Editorial | The crackdown on Big Tech will ensure future healthy growth
- It is undeniable that the rapid growth of the Chinese digital economy has exposed regulatory loopholes and, as Xi Jinping warns, threatened the country’s economic and financial security and stability

The future of China’s economy is digital, but its enormous wealth and benefits must be spread out to everyone, not just a few big tech companies. That’s the message from President Xi Jinping, in a 3,000-Chinese character essay signed with his own name.
With an economy on course to become the world’s largest, big data, cloud computing and artificial intelligence will play a big role, wrote Xi. New developments will include 6G telecommunications. This blueprint as spelt out in the essay is in line with Xi’s speech on the digital economy last October and is explained further in more technical details in a master plan laid out by the State Council.

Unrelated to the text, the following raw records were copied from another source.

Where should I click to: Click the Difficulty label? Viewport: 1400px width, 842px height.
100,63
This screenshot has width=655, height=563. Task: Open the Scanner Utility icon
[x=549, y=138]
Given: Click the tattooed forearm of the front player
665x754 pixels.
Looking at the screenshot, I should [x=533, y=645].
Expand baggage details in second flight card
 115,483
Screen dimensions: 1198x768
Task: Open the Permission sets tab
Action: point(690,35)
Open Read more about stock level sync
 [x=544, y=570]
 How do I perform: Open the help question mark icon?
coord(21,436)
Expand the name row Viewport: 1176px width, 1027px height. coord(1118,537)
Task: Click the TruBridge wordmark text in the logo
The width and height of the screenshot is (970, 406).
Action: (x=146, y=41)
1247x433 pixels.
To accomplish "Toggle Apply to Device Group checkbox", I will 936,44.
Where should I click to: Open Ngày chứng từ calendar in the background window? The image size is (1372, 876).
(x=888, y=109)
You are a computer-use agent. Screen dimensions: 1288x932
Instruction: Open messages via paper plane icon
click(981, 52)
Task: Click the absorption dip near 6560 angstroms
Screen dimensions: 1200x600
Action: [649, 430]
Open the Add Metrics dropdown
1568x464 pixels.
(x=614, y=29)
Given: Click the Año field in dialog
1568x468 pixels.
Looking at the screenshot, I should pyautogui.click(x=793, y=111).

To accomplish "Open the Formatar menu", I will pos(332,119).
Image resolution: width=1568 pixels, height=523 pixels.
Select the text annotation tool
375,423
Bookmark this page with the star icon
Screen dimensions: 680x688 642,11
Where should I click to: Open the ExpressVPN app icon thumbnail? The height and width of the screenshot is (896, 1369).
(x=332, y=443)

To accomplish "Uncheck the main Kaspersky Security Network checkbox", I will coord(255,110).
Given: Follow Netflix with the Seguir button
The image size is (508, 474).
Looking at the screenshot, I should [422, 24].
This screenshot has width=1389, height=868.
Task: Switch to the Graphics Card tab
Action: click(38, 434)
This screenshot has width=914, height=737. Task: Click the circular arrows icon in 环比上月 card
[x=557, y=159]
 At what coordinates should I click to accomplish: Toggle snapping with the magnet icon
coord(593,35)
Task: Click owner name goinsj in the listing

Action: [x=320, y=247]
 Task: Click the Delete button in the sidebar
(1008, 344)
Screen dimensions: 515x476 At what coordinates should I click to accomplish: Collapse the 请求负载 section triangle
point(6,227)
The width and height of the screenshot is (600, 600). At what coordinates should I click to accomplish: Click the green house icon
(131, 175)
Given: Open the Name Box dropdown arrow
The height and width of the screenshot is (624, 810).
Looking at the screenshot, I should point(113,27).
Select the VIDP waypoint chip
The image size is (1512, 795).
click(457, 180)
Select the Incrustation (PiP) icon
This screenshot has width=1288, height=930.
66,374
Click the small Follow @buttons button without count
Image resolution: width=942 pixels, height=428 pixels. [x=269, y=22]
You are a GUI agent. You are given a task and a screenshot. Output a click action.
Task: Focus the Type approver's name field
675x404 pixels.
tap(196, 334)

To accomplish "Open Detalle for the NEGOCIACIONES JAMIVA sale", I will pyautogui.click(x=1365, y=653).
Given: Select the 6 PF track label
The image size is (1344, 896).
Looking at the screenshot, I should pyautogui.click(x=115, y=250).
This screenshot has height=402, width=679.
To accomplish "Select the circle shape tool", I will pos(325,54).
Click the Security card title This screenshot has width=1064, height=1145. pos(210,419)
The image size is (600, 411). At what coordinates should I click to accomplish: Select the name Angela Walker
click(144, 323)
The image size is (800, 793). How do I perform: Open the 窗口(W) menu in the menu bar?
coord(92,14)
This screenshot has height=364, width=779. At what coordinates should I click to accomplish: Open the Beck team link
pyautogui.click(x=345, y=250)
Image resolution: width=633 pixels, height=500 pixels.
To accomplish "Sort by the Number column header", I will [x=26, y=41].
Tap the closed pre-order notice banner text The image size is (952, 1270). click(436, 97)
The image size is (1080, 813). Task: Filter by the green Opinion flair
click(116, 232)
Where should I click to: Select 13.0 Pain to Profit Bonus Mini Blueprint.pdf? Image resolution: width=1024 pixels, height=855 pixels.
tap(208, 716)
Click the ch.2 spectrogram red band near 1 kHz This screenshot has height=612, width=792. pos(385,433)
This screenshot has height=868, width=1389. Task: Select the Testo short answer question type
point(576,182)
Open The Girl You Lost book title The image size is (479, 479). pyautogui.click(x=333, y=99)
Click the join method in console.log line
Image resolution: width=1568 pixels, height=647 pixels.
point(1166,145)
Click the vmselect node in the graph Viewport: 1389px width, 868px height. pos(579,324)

In 2020, China’s digital economy expanded by 9.7 per cent to 39.2 trillion yuan (US$6.2 trillion), equivalent to 38.6 per cent of China’s economic output.
But beyond the purely technical, Xi helps put the crackdown on Big Tech within the past two years in perspective. The crackdown, which has wiped out US$1 trillion of value from their stocks, is often interpreted in the West as the communist state’s fear of losing control over the digital economy, including online banking. But that is too simplistic, a projection of Western business priorities and assumptions over Chinese ones.
Beijing has made it clear profit is not the only or the ultimate goal of business; “common prosperity” or spreading the wealth is. To this end, monopolistic practices and market dominance can no longer be tolerated. Many foreign critics have countered that China’s capitalist take-off in recent decades has also created one of the most unequal societies in the world.